Like many of the classical pragmatists, and because he was well-versed in evolutionary theory, Santayana was committed to metaphysical naturalism. He believed that human cognition, cultural practices, and social institutions have evolved so as to harmonize with the conditions present in their environment. Their value may then be adjudged by the extent to which they facilitate human happiness. The alternate title to The Life of Reason, "the Phases of Human Progress," is indicative of this metaphysical stance.


Santayana was an early adherent of epiphenomenalism, but also admired the classical materialism of Democritus and Lucretius. (Of the three authors on whom he wrote in Three Philosophical Poets, Santayana speaks most favorably of Lucretius). He held Spinoza's writings in high regard, calling him his "master and model."

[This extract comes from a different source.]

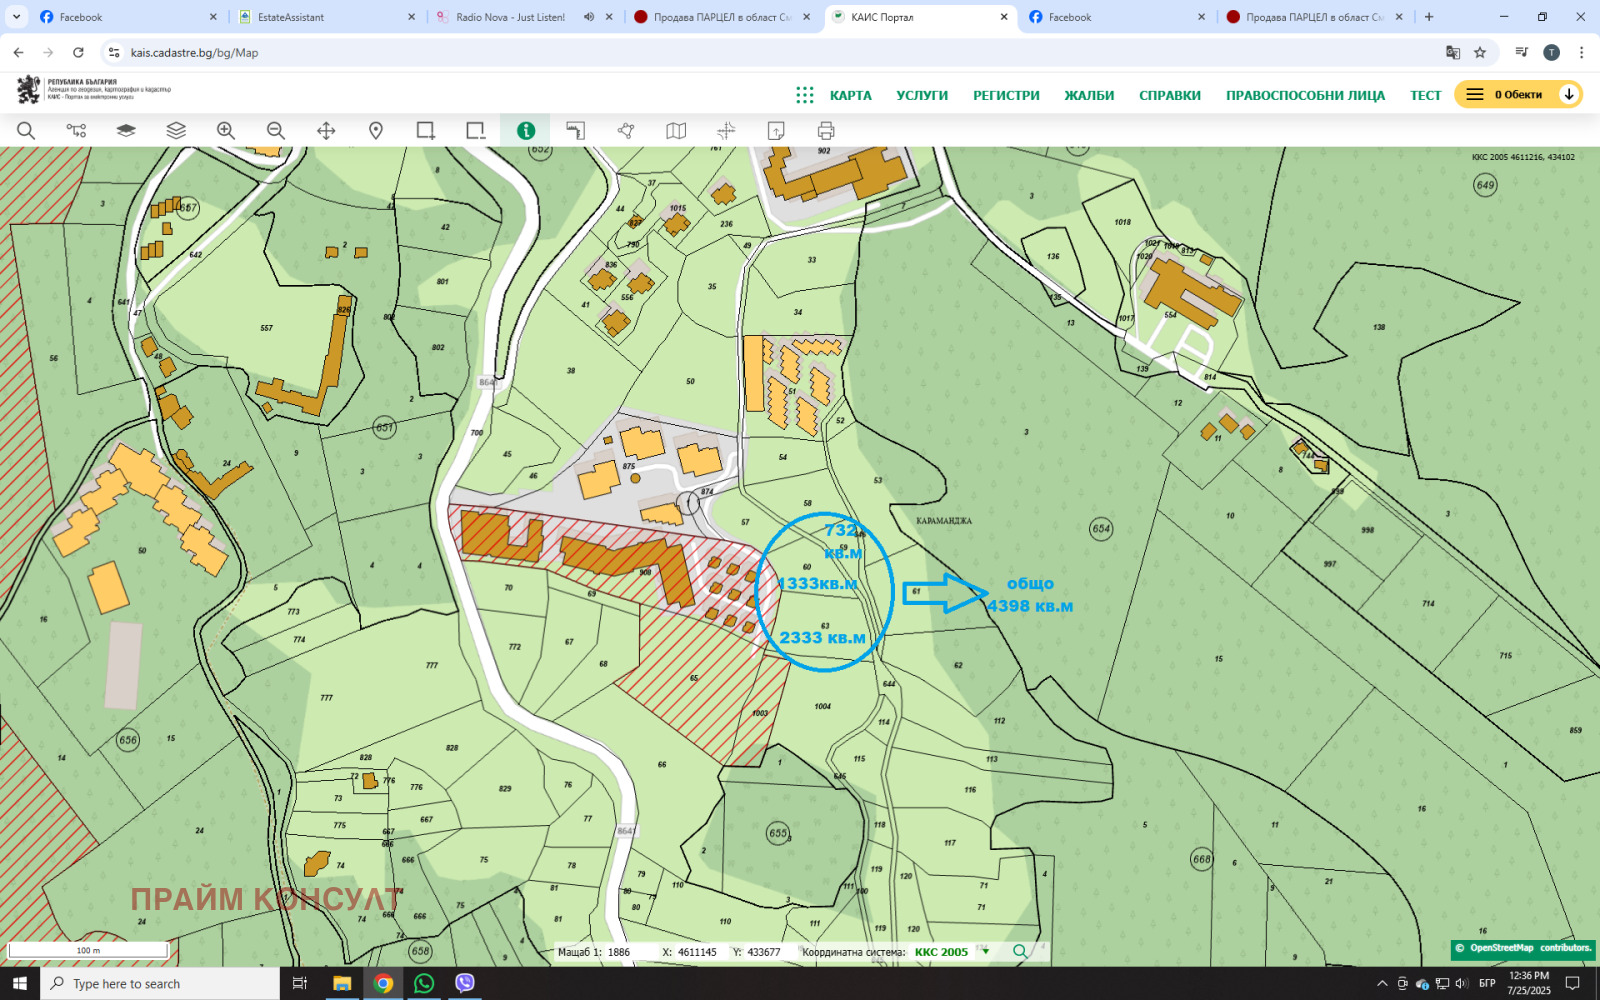This screenshot has height=1000, width=1600.
Task: Select the measurement ruler tool
Action: [576, 131]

Although an atheist, he held a fairly benign view of religion. Santayana's views on religion are outlined in his books Reason in Religion, The Idea of Christ in the Gospels, and Interpretations of Poetry and Religion. Santayana described himself as an "aesthetic Catholic." He spent the last decade of his life at the Convent of the Blue Nuns of the Little Company of Mary on the Celian Hill at 6 Via Santo Stefano Rotondo in Rome, where he was cared for by the Irish sisters.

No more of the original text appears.